### Dataset excerpts

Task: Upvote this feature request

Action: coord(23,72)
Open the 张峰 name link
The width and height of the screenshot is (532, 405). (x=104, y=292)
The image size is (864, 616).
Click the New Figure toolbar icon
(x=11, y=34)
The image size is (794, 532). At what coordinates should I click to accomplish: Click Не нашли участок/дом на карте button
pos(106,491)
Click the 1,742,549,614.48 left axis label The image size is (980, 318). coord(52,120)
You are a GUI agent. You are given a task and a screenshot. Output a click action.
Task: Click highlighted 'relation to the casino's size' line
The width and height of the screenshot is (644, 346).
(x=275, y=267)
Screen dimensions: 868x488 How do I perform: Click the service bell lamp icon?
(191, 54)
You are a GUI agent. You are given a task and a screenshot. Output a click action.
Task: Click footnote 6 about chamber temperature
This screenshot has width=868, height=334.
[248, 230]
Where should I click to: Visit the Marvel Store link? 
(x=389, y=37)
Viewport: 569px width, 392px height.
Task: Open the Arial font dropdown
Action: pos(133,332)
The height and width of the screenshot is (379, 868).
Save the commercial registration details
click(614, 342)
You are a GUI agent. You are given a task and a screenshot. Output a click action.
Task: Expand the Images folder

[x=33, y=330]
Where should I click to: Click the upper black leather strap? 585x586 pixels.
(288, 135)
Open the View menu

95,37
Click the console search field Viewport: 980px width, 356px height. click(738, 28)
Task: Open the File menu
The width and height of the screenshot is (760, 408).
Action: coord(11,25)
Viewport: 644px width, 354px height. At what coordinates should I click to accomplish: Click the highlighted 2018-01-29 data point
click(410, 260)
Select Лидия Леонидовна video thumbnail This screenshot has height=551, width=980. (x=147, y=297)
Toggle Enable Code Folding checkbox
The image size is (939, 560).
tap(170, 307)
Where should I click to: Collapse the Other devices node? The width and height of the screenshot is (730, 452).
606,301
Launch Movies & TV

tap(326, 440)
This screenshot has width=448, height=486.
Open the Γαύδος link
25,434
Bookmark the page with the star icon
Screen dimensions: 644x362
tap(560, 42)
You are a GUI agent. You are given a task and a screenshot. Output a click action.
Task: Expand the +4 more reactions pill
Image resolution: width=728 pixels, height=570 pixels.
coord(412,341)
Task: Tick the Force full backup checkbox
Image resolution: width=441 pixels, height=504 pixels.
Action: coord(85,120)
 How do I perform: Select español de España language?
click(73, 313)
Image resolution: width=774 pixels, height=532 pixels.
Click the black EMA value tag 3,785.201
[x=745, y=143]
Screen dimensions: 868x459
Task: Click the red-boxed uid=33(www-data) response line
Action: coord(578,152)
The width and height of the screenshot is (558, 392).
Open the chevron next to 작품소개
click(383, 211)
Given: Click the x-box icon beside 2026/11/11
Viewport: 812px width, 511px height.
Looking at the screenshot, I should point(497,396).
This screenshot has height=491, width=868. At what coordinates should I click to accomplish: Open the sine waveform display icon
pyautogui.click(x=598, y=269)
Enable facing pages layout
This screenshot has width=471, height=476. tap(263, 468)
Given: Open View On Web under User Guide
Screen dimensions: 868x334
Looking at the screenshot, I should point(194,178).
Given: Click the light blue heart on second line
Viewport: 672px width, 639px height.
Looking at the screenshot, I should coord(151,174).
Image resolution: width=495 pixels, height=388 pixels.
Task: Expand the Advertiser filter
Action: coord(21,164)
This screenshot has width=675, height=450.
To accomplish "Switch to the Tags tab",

### Problem description
Go through the data and copy each line exactly as it was written.

### Answer for this exercise
Task: Upvote this feature request

Action: coord(23,72)
Open the 张峰 name link
The width and height of the screenshot is (532, 405). (x=104, y=292)
The image size is (864, 616).
Click the New Figure toolbar icon
(x=11, y=34)
The image size is (794, 532). At what coordinates should I click to accomplish: Click Не нашли участок/дом на карте button
pos(106,491)
Click the 1,742,549,614.48 left axis label The image size is (980, 318). coord(52,120)
You are a GUI agent. You are given a task and a screenshot. Output a click action.
Task: Click highlighted 'relation to the casino's size' line
The width and height of the screenshot is (644, 346).
(x=275, y=267)
Screen dimensions: 868x488 How do I perform: Click the service bell lamp icon?
(191, 54)
You are a GUI agent. You are given a task and a screenshot. Output a click action.
Task: Click footnote 6 about chamber temperature
This screenshot has width=868, height=334.
[248, 230]
Where should I click to: Visit the Marvel Store link? 
(x=389, y=37)
Viewport: 569px width, 392px height.
Task: Open the Arial font dropdown
Action: pos(133,332)
The height and width of the screenshot is (379, 868).
Save the commercial registration details
click(614, 342)
You are a GUI agent. You are given a task and a screenshot. Output a click action.
Task: Expand the Images folder

[x=33, y=330]
Where should I click to: Click the upper black leather strap? 585x586 pixels.
(288, 135)
Open the View menu

95,37
Click the console search field Viewport: 980px width, 356px height. click(738, 28)
Task: Open the File menu
The width and height of the screenshot is (760, 408).
Action: coord(11,25)
Viewport: 644px width, 354px height. At what coordinates should I click to accomplish: Click the highlighted 2018-01-29 data point
click(410, 260)
Select Лидия Леонидовна video thumbnail This screenshot has height=551, width=980. (x=147, y=297)
Toggle Enable Code Folding checkbox
The image size is (939, 560).
tap(170, 307)
Where should I click to: Collapse the Other devices node? The width and height of the screenshot is (730, 452).
606,301
Launch Movies & TV

tap(326, 440)
This screenshot has width=448, height=486.
Open the Γαύδος link
25,434
Bookmark the page with the star icon
Screen dimensions: 644x362
tap(560, 42)
You are a GUI agent. You are given a task and a screenshot. Output a click action.
Task: Expand the +4 more reactions pill
Image resolution: width=728 pixels, height=570 pixels.
coord(412,341)
Task: Tick the Force full backup checkbox
Image resolution: width=441 pixels, height=504 pixels.
Action: coord(85,120)
 How do I perform: Select español de España language?
click(73, 313)
Image resolution: width=774 pixels, height=532 pixels.
Click the black EMA value tag 3,785.201
[x=745, y=143]
Screen dimensions: 868x459
Task: Click the red-boxed uid=33(www-data) response line
Action: coord(578,152)
The width and height of the screenshot is (558, 392).
Open the chevron next to 작품소개
click(383, 211)
Given: Click the x-box icon beside 2026/11/11
Viewport: 812px width, 511px height.
Looking at the screenshot, I should point(497,396).
This screenshot has height=491, width=868. At what coordinates should I click to accomplish: Open the sine waveform display icon
pyautogui.click(x=598, y=269)
Enable facing pages layout
This screenshot has width=471, height=476. tap(263, 468)
Given: Open View On Web under User Guide
Screen dimensions: 868x334
Looking at the screenshot, I should point(194,178).
Given: Click the light blue heart on second line
Viewport: 672px width, 639px height.
Looking at the screenshot, I should coord(151,174).
Image resolution: width=495 pixels, height=388 pixels.
Task: Expand the Advertiser filter
Action: coord(21,164)
This screenshot has width=675, height=450.
To accomplish "Switch to the Tags tab",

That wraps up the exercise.